I figured with today’s post I would get back on track a little with being a caregiver and life after losing my mom. My mom passed on 03/17/2011 and just two days later on the 19th it was my dad’s birthday. Losing my mom was such a shock to me that I barely ate for about three days. I even went out to get my dad a birthday cake and didn’t eat any of it, which is not like me because I love cake.

Losing my mom was a hard transition for me because I didn’t get a change to say goodbye to her. At the time that I lost my mom, my dad worked overnight and even though I was in my early 20’s when I lost her, I went to the local community college and so living at home was easier, but I have never spent a night alone in my house. When my dad would leave for work I would start to hear noises and things that really made me paranoid. I was lucky that my dad worked at a hotel and so for a couple of months he let me go into work with him and use a room to sleep in. There were railroad crews that would come in and would request a room with two beds, but there would only be one person in the room, so I would sleep in the bed that hadn’t been used. Eventually I got used to being home alone overnight and it helped that I had my cat Footer at the time to help with the transition.

Later in the year my dad started experiencing some chest pain, so we took him into the emergency room. They did testing and thankfully he wasn’t having a heart attack, but was having angina. I was relieved that it wasn’t a heart attack because when I was in high school he had one and when he went to the ER for that, the next morning they did open heart surgery. What was originally supposed to be a triple bypass ended up being a quadruple bypass. So while this time around it wasn’t a heart attack, they did an echocardiogram, which is essentially an ultrasound of your heart. It allows the cardiologists to see how the heart is pumping and to see if there is a good ejection fraction (ejection fraction measures the percentage of blood leaving your heart each time it contracts). the echocardiogram also takes a look at the heart valves to make sure they are working as they should  and that there is no regurgitation, or blood backing up into the heart. Once the results of dad’s echocardiogram came back it showed that his mitral heart valve was leaking pretty bad and that he would need to have open heart surgery to replace the valve.

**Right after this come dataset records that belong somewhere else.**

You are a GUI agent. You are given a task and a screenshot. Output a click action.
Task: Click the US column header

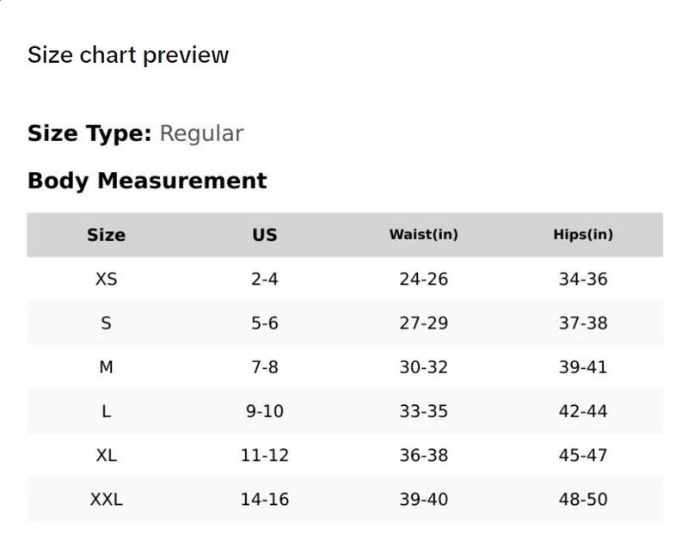[x=265, y=235]
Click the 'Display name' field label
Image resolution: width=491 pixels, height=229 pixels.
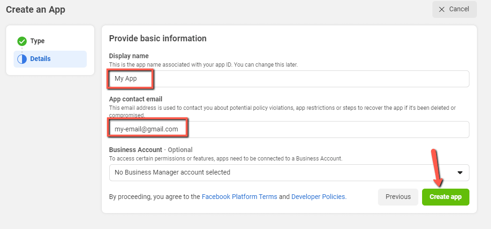pyautogui.click(x=128, y=56)
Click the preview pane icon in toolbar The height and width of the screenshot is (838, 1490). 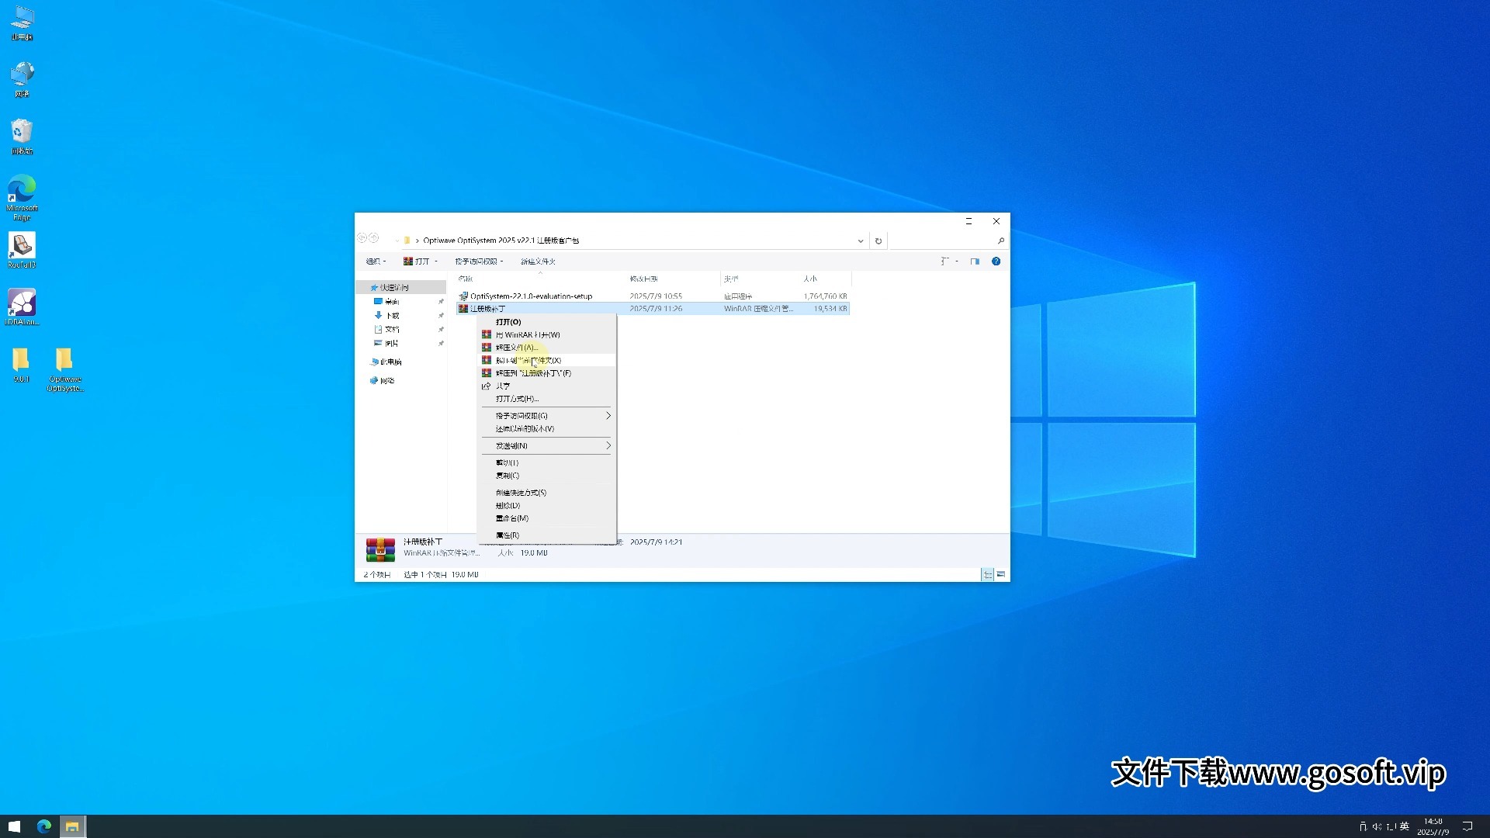click(x=975, y=261)
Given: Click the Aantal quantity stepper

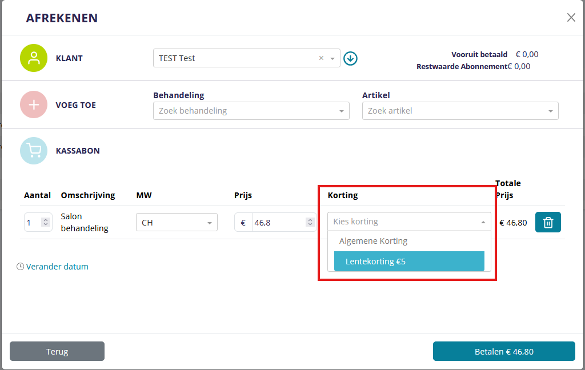Looking at the screenshot, I should pos(46,223).
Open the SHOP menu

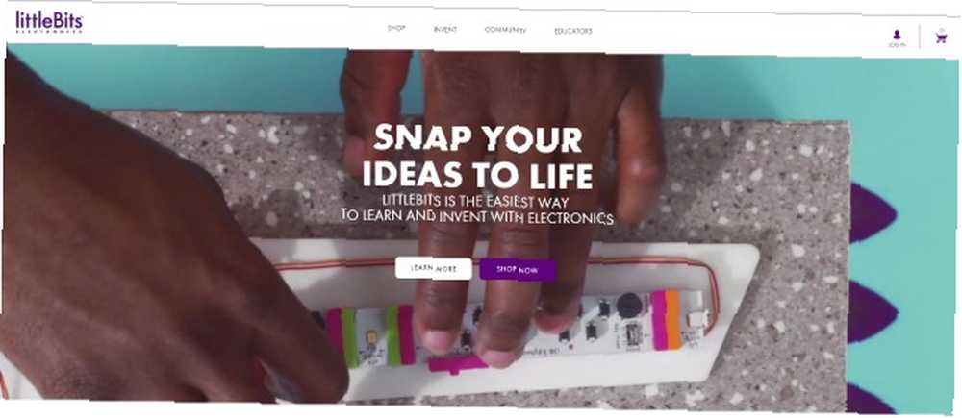click(x=396, y=28)
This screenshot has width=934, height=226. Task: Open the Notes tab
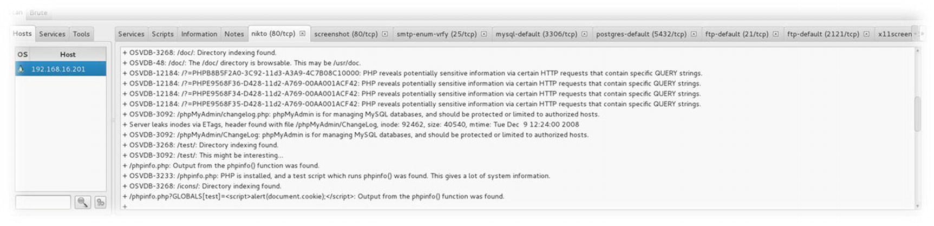pos(234,34)
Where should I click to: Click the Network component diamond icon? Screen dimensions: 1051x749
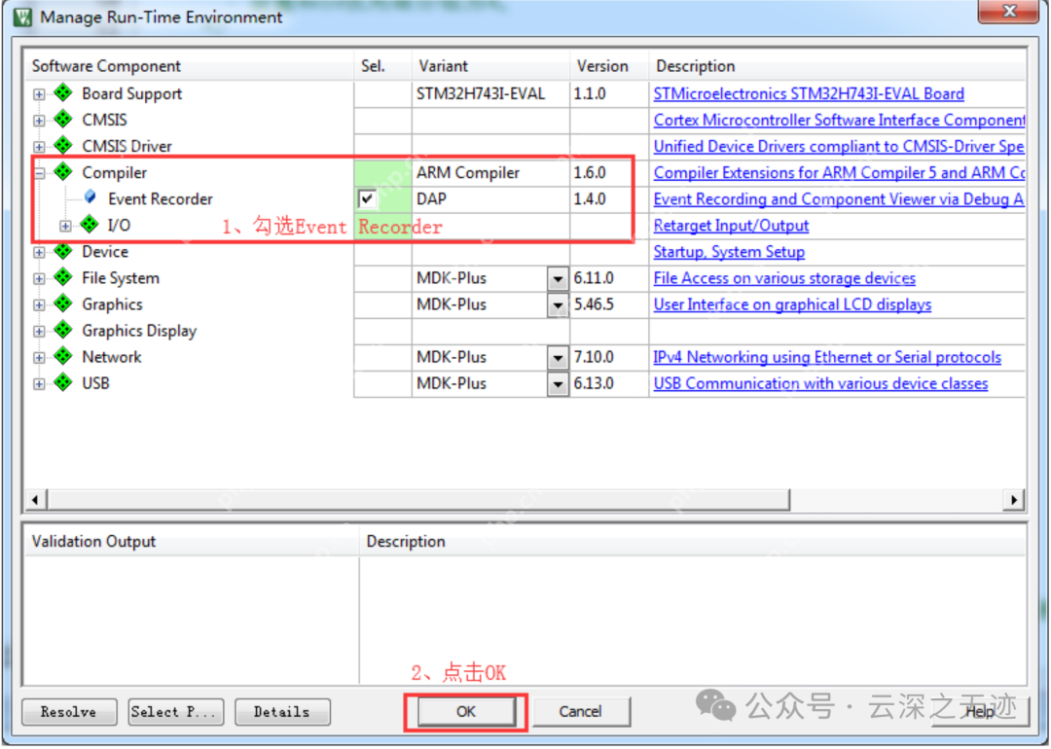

Upon hearing this news I was such a mess. This would be the first major surgery that my dad would have without my mom being with us. And I know there are risks with any surgery, but open heart surgery is a whole other ballpark. surgery was scheduled for January of 2012. I was worried that I would lose him, but at the same time, I had confidence that he would pull through. The same surgeon that did his quadruple bypass was the one that did the mitral valve replacement. He was great at keeping me informed during the entire surgery. I owe so much to the surgeon for all he did for my dad and for allowing me to not lose both parents not even a year apart.

While I wish this was where the journey of being a caregiver ended, this was only the beginning of my almost seven year journey as his caretaker.